I wondered about that, but looking at various pics it looks pretty standard to me--saw on several others that look same, but I am an utter novice here. Stem draft opening tapers up smoothly inside, quite nicely.
 

georged

Lifer
Mar 7, 2013
5,586
14,513
It looks like someone did work on that tenon, it has a far larger than typical draft hole. Draft holes in that era are tapered to accept the straws, but that one looks larger than standard.

It's very tricky to trumpet the airway like that while keeping the expanding hole round, centered, and its walls smooth. It can't be done by hand with a sharp-edged tapered reamer, for example.

How it can be done is with a drill press in a clamp that allows a non-slip grip without marring the finish and x and y axis adjustment down to a few thousanths of an inch in addition to perfect vertical alignment, and a special conical drill bit with the correct taper rate.

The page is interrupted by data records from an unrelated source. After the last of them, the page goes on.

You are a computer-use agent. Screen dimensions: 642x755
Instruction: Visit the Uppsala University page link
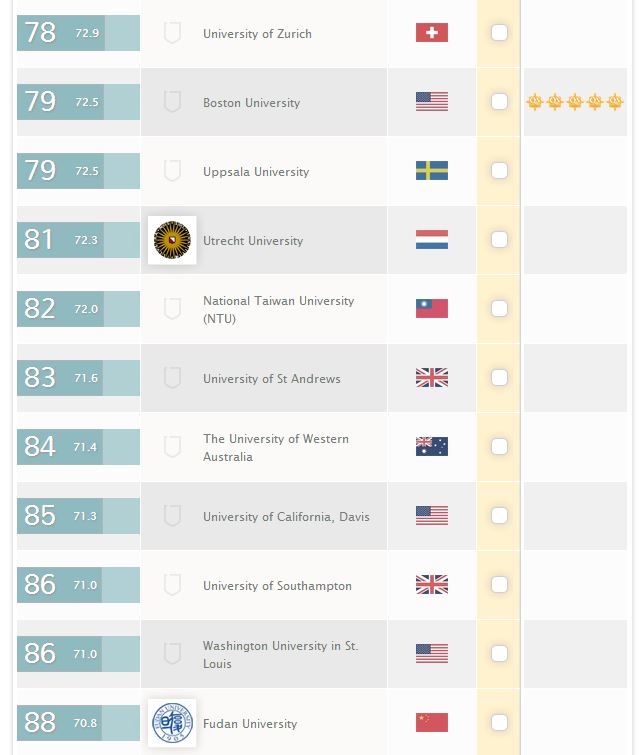tap(255, 172)
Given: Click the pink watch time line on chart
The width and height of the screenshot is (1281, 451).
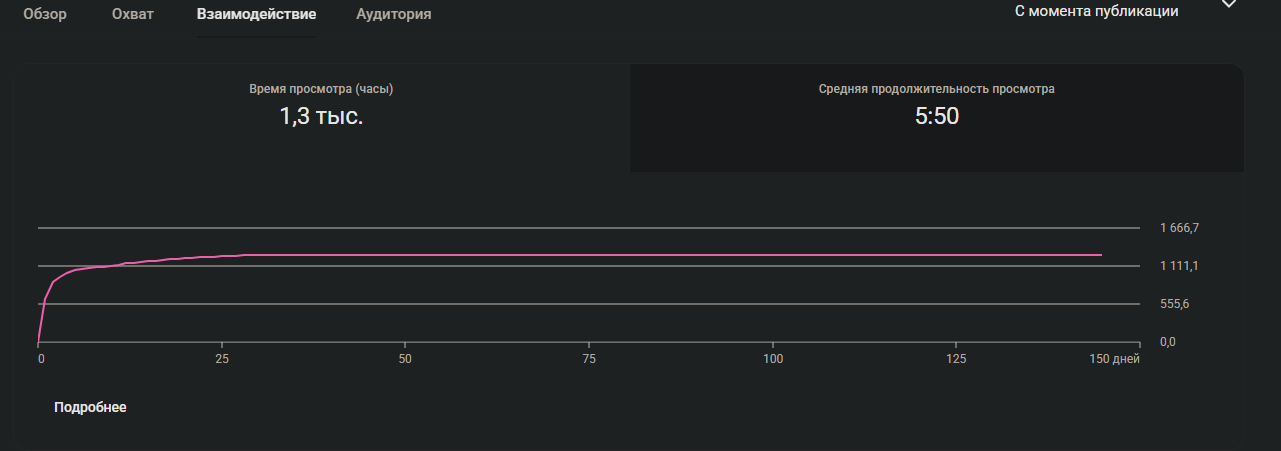Looking at the screenshot, I should [600, 255].
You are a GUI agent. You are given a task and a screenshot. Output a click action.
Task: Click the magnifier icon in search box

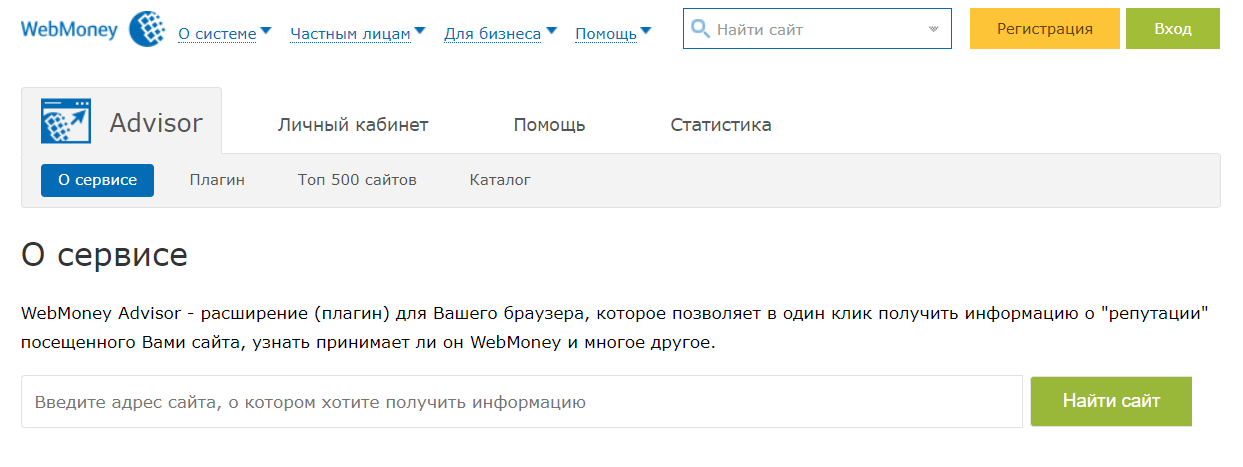pos(700,29)
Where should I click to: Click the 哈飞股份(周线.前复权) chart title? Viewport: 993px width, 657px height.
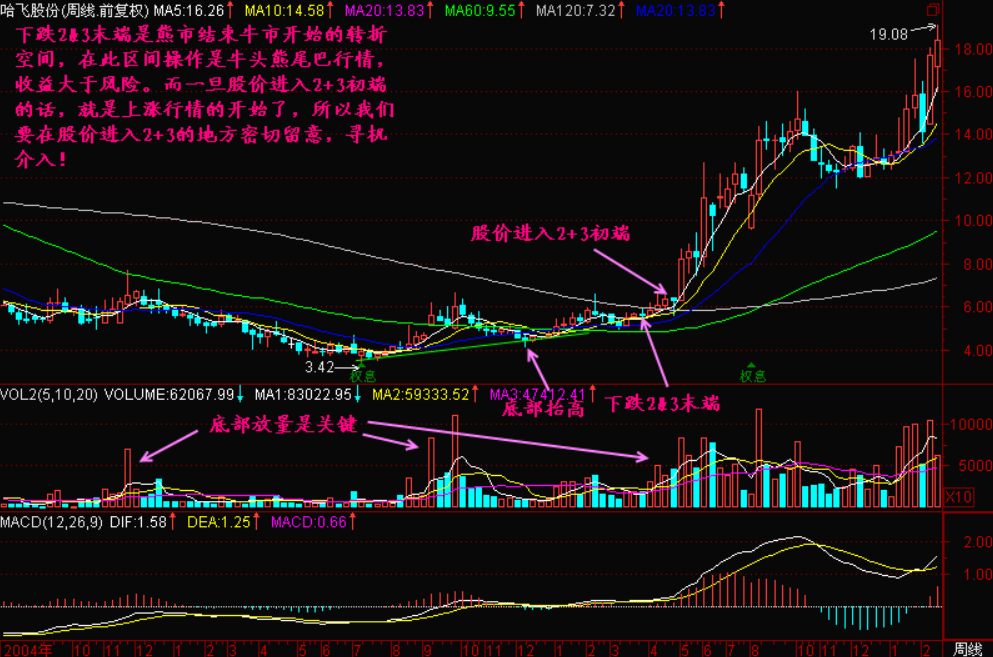click(x=72, y=10)
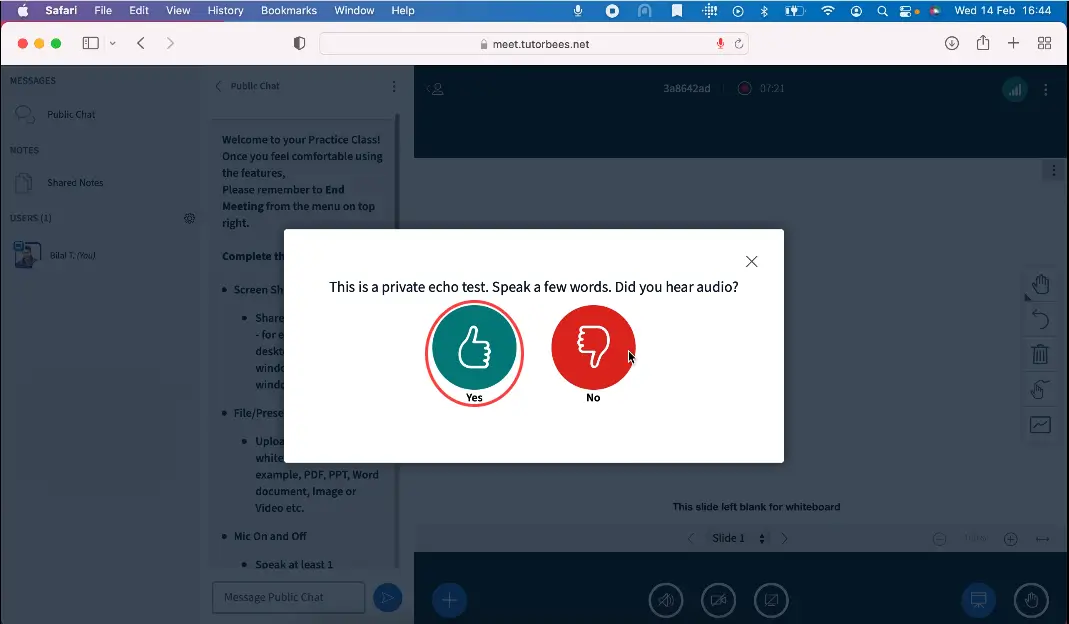
Task: Click the blue plus actions button
Action: click(449, 600)
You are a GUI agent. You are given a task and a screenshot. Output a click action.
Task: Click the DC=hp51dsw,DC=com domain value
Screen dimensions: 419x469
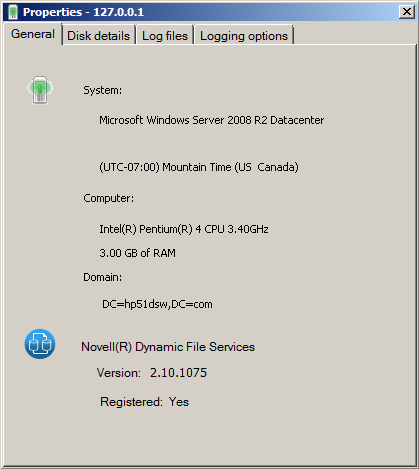tap(157, 304)
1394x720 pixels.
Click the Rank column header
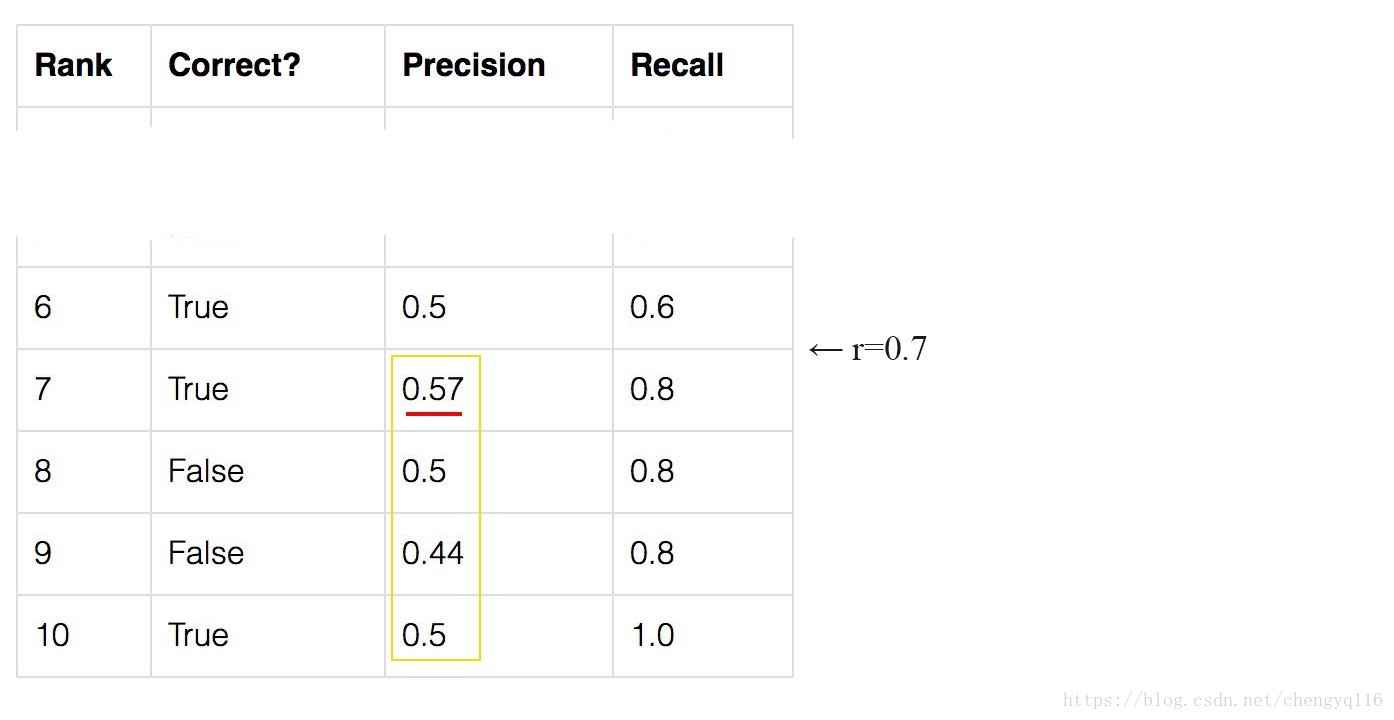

Definitely not a kitchen table modification, in other words.

An overly deep mortise is not unusual in most British makes.

As far as the trumpet "end size," Dunhill varied that a lot, too. Some are so large that the walls of the tenon (that sounds weird, doesn't it?) are only marginally stable. I have a 120 on my bench right now where that's the case, in fact. Enough that an entire new stem was required for the pipe.